_Action item_.
Everything from the line containing "Viewport: 1184px width, 537px" to the last line of the data below should be copied word for word, and nothing else.

_Material for this exercise_.
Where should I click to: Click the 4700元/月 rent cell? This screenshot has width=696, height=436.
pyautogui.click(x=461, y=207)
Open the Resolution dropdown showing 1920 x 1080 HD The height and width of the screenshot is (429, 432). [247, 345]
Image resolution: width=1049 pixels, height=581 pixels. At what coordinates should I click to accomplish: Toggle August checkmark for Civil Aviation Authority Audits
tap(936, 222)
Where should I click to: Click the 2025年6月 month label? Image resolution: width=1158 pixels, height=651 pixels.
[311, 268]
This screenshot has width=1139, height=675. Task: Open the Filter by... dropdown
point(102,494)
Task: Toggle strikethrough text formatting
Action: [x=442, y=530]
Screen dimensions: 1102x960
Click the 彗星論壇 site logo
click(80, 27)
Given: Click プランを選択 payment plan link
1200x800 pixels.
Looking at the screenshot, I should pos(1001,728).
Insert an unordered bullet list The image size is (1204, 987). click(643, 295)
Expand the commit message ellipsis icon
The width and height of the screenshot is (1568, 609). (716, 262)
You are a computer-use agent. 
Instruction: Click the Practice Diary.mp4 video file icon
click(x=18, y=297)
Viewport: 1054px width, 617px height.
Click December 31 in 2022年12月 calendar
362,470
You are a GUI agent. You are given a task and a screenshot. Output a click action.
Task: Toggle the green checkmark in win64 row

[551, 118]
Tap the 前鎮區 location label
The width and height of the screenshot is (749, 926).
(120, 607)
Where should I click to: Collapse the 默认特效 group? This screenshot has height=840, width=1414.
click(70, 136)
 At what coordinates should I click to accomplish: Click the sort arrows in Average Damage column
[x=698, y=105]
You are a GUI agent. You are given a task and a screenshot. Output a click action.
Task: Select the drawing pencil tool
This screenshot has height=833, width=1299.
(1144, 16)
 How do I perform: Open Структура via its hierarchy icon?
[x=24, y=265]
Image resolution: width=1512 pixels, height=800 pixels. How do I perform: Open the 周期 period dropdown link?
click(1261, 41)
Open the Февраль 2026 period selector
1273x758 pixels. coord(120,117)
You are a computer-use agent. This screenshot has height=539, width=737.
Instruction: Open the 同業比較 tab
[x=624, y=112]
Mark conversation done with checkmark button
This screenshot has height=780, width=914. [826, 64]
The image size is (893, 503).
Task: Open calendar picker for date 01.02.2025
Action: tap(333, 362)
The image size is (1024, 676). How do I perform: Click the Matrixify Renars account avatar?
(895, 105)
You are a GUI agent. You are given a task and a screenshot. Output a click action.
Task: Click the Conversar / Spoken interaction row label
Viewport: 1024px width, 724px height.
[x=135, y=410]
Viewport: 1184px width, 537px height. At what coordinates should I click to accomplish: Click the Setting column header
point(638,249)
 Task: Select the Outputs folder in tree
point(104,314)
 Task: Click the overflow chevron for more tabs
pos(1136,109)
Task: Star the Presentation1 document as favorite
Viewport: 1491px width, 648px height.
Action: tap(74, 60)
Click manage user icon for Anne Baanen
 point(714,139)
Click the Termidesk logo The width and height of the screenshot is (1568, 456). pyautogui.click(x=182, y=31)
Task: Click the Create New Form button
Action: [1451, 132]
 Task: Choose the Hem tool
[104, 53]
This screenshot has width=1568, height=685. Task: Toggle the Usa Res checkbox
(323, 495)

_Result of the task_.
Viewport: 1184px width, 537px height. At what coordinates should I click to accomplish: Click the Setting column header
point(638,249)
 Task: Select the Outputs folder in tree
point(104,314)
 Task: Click the overflow chevron for more tabs
pos(1136,109)
Task: Star the Presentation1 document as favorite
Viewport: 1491px width, 648px height.
Action: tap(74, 60)
Click manage user icon for Anne Baanen
 point(714,139)
Click the Termidesk logo The width and height of the screenshot is (1568, 456). pyautogui.click(x=182, y=31)
Task: Click the Create New Form button
Action: [1451, 132]
 Task: Choose the Hem tool
[104, 53]
This screenshot has width=1568, height=685. Task: Toggle the Usa Res checkbox
(323, 495)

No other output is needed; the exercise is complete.